Concert review: Badfish keeps the sounds of Sublime alive at State Theatre (with pics and video)

Part of the Badfish credo, which is printed on shirts and other merch for the tribute band is, “Keep Sublime Alive.” A relevant request of fans, by a musical group that makes its living off playing shows celebrating the band of all things Long Beach, Long boards and Lou-dog.

Rockin’ out and climbing all over the stage of the State Theater Thursday night, Badfish held up their end of the bargain, jamming out tunes like “Waiting for my Ruca,” “40oz to Freedom,” and “Don’t Push” for hundreds of loyal Sublime devotees - myself included.

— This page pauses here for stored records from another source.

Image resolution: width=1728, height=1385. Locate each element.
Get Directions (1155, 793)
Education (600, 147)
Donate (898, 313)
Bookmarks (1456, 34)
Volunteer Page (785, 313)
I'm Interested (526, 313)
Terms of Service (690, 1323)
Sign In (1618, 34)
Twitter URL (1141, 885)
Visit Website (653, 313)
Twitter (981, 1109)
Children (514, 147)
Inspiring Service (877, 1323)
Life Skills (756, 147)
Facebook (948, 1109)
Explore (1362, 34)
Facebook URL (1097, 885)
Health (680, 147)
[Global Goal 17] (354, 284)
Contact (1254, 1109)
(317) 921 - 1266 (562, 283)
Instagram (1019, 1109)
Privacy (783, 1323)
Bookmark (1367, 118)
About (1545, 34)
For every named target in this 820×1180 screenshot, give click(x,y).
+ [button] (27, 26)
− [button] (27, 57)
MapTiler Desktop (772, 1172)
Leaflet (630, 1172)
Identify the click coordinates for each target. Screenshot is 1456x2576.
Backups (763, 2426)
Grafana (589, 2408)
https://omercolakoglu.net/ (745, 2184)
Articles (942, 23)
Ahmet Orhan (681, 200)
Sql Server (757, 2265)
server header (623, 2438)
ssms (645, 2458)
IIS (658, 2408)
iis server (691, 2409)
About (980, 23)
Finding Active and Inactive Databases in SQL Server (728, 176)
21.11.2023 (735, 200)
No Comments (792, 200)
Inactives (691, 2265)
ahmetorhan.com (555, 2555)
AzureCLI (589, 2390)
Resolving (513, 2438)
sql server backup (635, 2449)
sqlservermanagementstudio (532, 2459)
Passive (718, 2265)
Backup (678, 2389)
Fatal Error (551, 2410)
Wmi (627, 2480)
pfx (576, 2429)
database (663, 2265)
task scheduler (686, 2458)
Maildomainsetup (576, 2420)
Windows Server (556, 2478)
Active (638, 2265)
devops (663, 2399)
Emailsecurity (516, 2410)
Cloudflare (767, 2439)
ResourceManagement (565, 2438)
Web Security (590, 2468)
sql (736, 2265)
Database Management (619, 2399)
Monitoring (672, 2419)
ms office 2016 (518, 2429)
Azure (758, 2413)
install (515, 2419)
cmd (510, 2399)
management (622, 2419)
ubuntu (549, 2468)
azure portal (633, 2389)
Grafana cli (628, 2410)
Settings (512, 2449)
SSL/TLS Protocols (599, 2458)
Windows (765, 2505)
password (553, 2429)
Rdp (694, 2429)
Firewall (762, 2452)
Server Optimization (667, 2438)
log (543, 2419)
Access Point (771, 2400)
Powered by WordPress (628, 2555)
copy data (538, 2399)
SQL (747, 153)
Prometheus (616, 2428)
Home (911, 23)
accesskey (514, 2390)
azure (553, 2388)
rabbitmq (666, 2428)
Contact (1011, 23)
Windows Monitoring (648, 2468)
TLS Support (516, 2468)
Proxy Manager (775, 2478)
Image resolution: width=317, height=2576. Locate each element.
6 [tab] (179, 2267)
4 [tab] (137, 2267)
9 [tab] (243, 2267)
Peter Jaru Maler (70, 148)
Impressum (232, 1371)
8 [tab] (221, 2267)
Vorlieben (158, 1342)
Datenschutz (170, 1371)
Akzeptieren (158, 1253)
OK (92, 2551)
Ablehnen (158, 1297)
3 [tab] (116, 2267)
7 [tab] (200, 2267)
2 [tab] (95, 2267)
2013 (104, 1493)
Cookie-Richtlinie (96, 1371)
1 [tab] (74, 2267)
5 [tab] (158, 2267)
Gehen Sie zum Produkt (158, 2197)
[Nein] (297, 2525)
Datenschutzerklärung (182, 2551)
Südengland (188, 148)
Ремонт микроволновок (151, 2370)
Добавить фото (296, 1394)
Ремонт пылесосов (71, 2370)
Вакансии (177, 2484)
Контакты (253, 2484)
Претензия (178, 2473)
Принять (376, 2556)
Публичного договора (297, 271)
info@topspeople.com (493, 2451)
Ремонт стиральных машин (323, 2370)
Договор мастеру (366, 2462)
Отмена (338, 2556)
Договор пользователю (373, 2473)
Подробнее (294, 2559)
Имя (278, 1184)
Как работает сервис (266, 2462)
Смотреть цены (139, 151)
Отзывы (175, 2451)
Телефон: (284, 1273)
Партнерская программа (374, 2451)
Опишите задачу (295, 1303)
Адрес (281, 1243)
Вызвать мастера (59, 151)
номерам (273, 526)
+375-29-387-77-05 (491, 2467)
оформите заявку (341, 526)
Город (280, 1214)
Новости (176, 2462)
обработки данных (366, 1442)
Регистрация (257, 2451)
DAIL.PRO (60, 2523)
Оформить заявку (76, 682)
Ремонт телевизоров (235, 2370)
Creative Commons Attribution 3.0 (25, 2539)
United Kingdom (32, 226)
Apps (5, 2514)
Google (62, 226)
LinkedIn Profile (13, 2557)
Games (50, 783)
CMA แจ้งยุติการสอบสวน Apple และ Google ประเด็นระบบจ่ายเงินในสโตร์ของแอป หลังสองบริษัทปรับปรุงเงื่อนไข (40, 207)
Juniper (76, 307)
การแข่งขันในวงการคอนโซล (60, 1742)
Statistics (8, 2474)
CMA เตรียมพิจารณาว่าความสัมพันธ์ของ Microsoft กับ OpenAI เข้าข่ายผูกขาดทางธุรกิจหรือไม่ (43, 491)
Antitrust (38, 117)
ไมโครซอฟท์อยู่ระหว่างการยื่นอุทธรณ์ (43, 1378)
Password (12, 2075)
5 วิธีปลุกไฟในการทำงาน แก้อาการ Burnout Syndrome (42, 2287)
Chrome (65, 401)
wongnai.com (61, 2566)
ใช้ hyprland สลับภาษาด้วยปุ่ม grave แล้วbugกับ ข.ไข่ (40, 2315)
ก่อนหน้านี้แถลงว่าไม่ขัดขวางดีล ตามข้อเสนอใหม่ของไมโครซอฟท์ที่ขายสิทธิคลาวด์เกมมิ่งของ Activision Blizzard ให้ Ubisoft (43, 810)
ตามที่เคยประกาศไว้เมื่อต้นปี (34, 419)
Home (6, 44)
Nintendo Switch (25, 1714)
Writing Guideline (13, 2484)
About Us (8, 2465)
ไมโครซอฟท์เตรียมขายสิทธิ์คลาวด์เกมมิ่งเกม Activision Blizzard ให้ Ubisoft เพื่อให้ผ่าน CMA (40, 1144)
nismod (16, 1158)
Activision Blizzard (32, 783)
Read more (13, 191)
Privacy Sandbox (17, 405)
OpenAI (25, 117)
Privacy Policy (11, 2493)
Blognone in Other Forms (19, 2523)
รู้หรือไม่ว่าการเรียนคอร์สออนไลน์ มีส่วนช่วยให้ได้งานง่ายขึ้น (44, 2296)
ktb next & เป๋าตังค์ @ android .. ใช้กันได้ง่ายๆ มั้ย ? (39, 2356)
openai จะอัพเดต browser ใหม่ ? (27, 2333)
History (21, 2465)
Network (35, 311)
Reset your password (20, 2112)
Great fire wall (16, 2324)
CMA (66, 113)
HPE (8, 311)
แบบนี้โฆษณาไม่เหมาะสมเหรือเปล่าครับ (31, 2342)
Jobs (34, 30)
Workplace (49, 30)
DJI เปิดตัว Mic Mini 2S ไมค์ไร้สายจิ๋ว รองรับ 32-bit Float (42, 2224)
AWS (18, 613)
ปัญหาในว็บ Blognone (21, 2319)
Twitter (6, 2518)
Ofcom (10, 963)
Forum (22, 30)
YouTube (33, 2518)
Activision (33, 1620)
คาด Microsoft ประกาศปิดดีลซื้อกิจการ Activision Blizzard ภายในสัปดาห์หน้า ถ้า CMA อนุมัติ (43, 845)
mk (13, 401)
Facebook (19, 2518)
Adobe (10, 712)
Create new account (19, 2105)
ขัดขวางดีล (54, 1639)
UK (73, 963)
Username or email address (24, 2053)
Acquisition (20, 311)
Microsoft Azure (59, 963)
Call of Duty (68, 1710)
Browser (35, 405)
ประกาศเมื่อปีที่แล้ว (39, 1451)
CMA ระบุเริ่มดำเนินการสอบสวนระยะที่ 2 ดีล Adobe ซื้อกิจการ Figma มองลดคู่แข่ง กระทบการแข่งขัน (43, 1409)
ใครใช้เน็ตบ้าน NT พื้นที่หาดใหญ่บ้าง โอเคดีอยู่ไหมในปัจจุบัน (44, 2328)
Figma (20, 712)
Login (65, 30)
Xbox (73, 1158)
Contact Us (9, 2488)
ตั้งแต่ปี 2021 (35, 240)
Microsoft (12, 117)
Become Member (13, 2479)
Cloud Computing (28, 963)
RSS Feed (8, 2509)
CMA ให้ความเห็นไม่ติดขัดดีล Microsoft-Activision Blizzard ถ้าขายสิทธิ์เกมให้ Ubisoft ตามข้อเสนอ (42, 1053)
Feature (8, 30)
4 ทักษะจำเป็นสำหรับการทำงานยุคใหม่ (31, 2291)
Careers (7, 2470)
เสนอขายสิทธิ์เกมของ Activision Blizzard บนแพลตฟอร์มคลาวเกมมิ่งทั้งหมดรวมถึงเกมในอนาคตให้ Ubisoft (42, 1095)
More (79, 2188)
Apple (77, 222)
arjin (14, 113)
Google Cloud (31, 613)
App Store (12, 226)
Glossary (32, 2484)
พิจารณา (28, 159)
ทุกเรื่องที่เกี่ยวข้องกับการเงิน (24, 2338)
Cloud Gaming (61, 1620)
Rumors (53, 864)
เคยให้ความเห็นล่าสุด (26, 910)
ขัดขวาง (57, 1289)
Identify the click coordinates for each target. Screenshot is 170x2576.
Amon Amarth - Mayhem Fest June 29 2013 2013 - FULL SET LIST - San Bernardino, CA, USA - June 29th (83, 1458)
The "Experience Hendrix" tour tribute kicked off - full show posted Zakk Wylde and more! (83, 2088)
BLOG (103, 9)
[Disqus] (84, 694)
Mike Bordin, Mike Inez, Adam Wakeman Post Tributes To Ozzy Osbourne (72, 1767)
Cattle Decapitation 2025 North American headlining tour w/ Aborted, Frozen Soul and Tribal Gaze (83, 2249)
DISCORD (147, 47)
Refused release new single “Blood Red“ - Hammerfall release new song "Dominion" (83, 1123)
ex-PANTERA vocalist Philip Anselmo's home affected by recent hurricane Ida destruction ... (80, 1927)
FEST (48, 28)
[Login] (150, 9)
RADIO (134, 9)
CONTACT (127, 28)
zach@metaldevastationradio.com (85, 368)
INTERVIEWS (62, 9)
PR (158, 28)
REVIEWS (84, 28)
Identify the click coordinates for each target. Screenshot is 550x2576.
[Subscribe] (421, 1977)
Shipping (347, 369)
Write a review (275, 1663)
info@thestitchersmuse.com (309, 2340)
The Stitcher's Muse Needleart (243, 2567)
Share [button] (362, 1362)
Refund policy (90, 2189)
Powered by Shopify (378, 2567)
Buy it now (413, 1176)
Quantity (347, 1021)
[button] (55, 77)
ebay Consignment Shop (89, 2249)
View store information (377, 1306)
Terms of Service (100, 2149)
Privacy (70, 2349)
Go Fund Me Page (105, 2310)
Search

I’ll spare the rant on why I think the nineties, reggae-punk rock outfit is one of the most eclectic and innovative bands to ever exist. However, I will say that as a teenager, growing up in an east-coast beach town, Brad Nowell and Co. was my Kurt Cobain and Co. It was the background music of every party and “Doin’ Time” was the summertime staple for cruising the strip. Sublime’s sound and lyrics are genuine, and in songs like “April 29, 1992,” the socially charged messages of Sublime’s music permeate the sound. I often wonder what Bradley Nowell would have said, through his music, about the current state of things. In conclusion (of what turned out to be a rant), I think Nowell put it best, when he described his band by saying,

“The bottom line is I love good music and I try to shy away from all these labels that people think are so necessary to slap on music. It seems like people get afraid of a certain music if they can't pigeonhole it to their satisfaction. They will be up all night trying to slap a label on Sublime. Good music is good music, and that should be enough for anybody."

Which is why, I give Badfish mad credit – they do a superb job of reproducing the hodgepodge of musical diversity that creates the Sublime stylee. Badfish hits each song, note for note and effectively emits the rocksteady Sublime vibe needed to pull off the sound. Also, lead vocalist, Pat Downes, belts out every “whoooaaaOhaaaOhaaaOh yea,” and all the other random musical bursts, which are part of Bradley’s signature front man style.

I was in pure bliss as I listened to Thursday’s show, however short-lived (which I will address in a moment). Singing the Garden Grove refrain, which starts “It’s you/ It’s that shit stuck under my shoe,” and ends “Saying I'm happy when I'm not/Finding roaches in the pot/Ohhh all these things I do/They're waiting for you,” with hundreds of other fans, was surreal and a little bittersweet. Also, I could not help but feel a rock-release when the venue full of concert goers sang “April 29, 1992,” erupting at the pinnacle point of the song, “But if you look at the streets it wasn’t about Rodney King/ It’s about this fucked up situation and these fucked up police/ It’s about coming up and staying on top/ And screamin’ one-eight-seven on a mutha fuckin’ cop.” It is rare when Sublime-heads like myself, get to come together and collectively sing the music we all love and Badfish provides this.

However, my one issue with the show was this: The band - Pat Downes (vocals and guitar), Scott Begin (drums), Joel Hanks (bass) and Dorian Duffy (guitar and keys) - spent almost equal time playing original songs, opening the set as their alter-ego Scotty Don’t (or is Badfish the alter-ego? I dunno). Personally, I was not floored at having been exposed to this music and would have preferred less of it. Granted, there were plenty of people around me singing along to the unimpressive attempts at mimicking the sound they already recreate through Badfish.

Badfish, I mean – err – Scotty Don’t, took the State Theater’s stage at about 10:15pm, with Downes declaring, “It’s a little different than Jannus, but it’s still pretty fuckin’ cool.” However, it was at least 11p.m. by the time the band ripped into the music I came for – the funky fresh lyrics and bass sound of Sublime.

The show was over a little after midnight, so this is a problem for me. When you spend almost the same amount of time playing your own stuff at what is supposed to be a “tribute” show, it starts to feel like you are taking advantage of riding the Sublime wave.

I’m just saying, let Scotty Don’t headline its own shows, and/ or play less of it and stick to what Badfish does best – keeping sublime alive.